▶ YOUR TASK: Repeat exactly the lines below, from the line containing "Open news marker near 20:00" through the last line, both included. Leave out any pictures.

START MATERIAL SHOWN

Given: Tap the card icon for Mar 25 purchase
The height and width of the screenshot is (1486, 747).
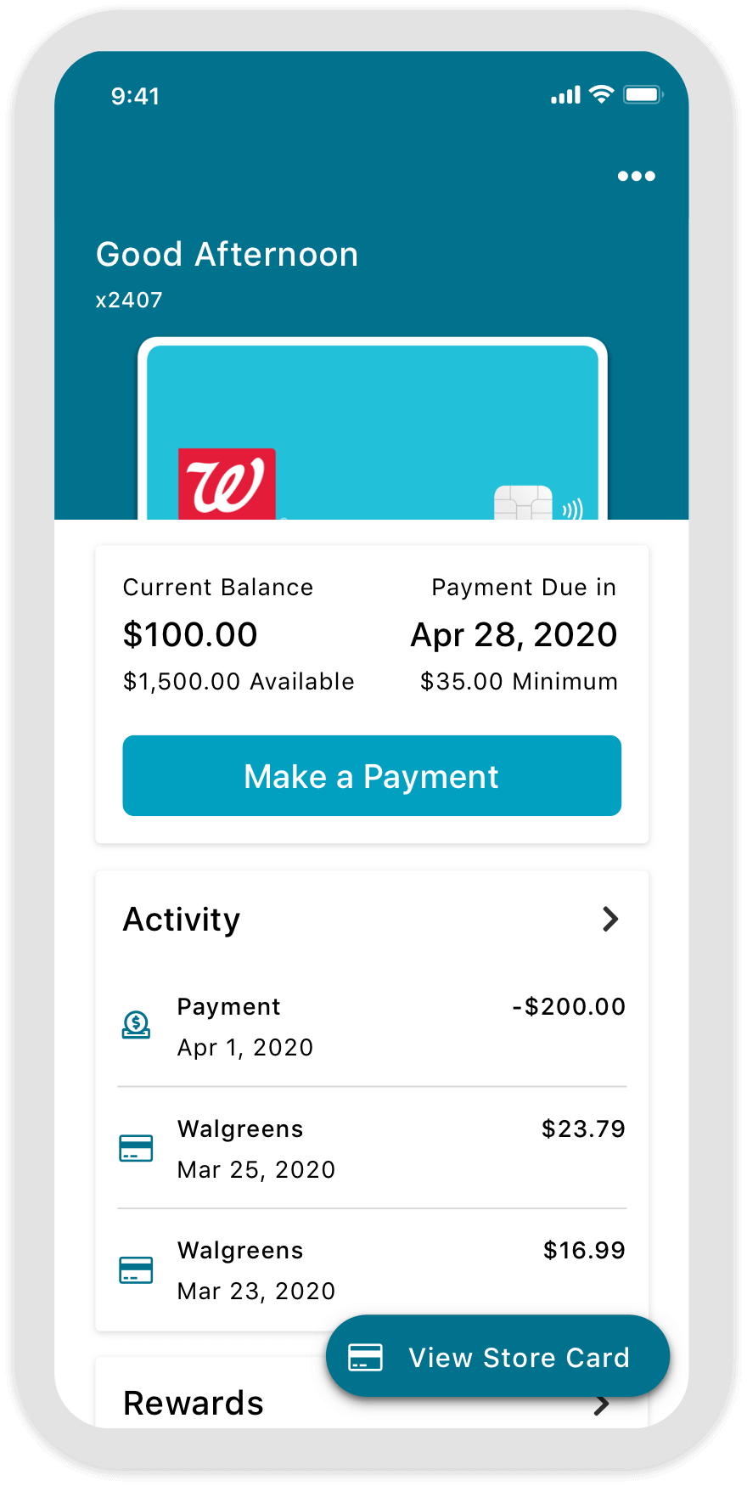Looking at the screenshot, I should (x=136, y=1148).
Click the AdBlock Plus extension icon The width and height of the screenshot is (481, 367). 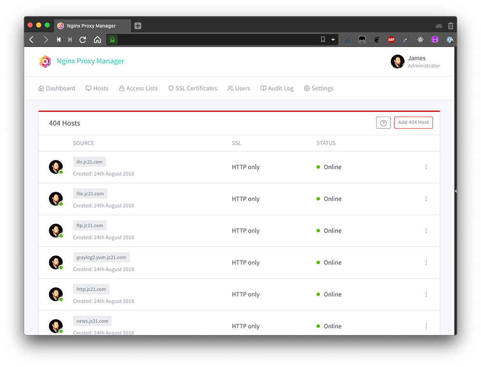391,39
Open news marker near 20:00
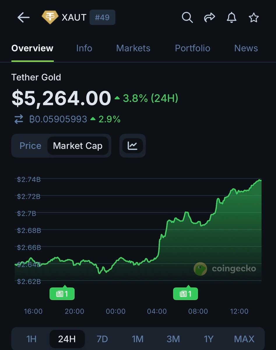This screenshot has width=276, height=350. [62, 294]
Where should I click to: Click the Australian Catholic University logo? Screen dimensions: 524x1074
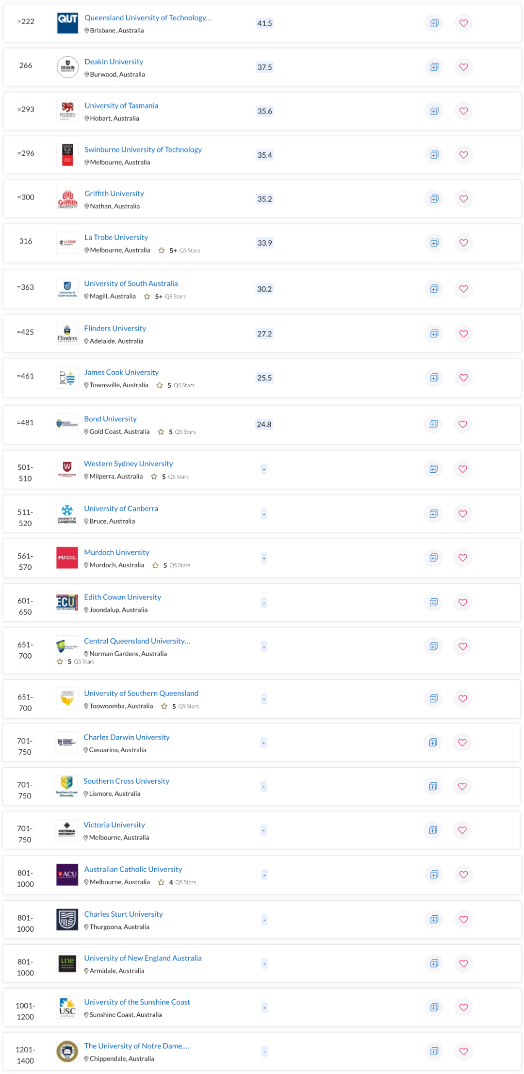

END MATERIAL SHOWN

▶ OUTPUT BELOW:
Open news marker near 20:00
This screenshot has width=276, height=350. [62, 294]
Where should I click to: Click the Australian Catholic University logo? Screen dimensions: 524x1074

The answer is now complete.